Jobs
A - According to the bus bar page below, what is the highest mains voltage the bus bars are rated to operate in?
B - Rewrite the bus bar page below, starting with "Additional options" and going on through "AD0, AD31, AD31T.", and put "installation" in place of "erection".

Text
..........

Busbars & Power Connections
Copper and aluminium bus bars for currents up to 300000A
Application
Intended for connecting the transformers, generators, high power rectifier units to consumers – motors, resistor furnaces, arc furnaces, electrolysis and electroplating baths, etc.
Operating in mains rated up to 1500V.
Used in
– transformers;
– switchgears;
– rectifiers;
– switching apparatus, motors;
– d.c. power supply systems of high power consumers;
– electrodes, input leads in electrolyzers.
Design
Bus bars for large currents – are non – standard products, which are designed and calculated for every particular consumer according to agreed upon specifications.
Component parts
The bus bars are assembled of separate sections. The bus bars sections consist of non – insulated packs of aluminium buses laid in insulators – cleats and secured together in yokes. The yokes are connected by support angles, which are used for fastening and earthing the bus bars.
The bus bars are delivered completely factory assembled, in compliance with the order specification prepared according to the working drawing of the design project. The bus bars are characterized by high availability for service, high field reliability and convenient maintenance.
The bus bar terminals are mechanically shock – absorbing due to flexible connectors (compensators), the butt welded joints being done under the factory conditions.
Coatings of contact surfaces
The surface of the bus bars in the joints type aluminium – copper or aluminium – aluminium are coated by nickel, which ensures long – time steady – state contact connections.
Length of bus bar
Total length of a bus duct may run to 100m and above.
Additional options
– erection
Fabrication of bus bar
– according to developed and designed documentation or to the Customer's drawings.
Material
The material of bus bars, copper or aluminium, are usually aluminium alloys AD0, AD31, AD31T.
Recommendations
Basing upon our longer than 50 years experience we advise our Customers to use bus bars made of aluminium alloy practically in all cases, even in corrosive atmosphere.

..........

Recorded information
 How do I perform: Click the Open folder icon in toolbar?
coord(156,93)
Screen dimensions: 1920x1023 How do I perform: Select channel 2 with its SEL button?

..........

Final results
A - Up to 1500V.

B -
Additional options
– installation
Fabrication of bus bar
– according to developed and designed documentation or to the Customer's drawings.
Material
The material of bus bars, copper or aluminium, are usually aluminium alloys AD0, AD31, AD31T.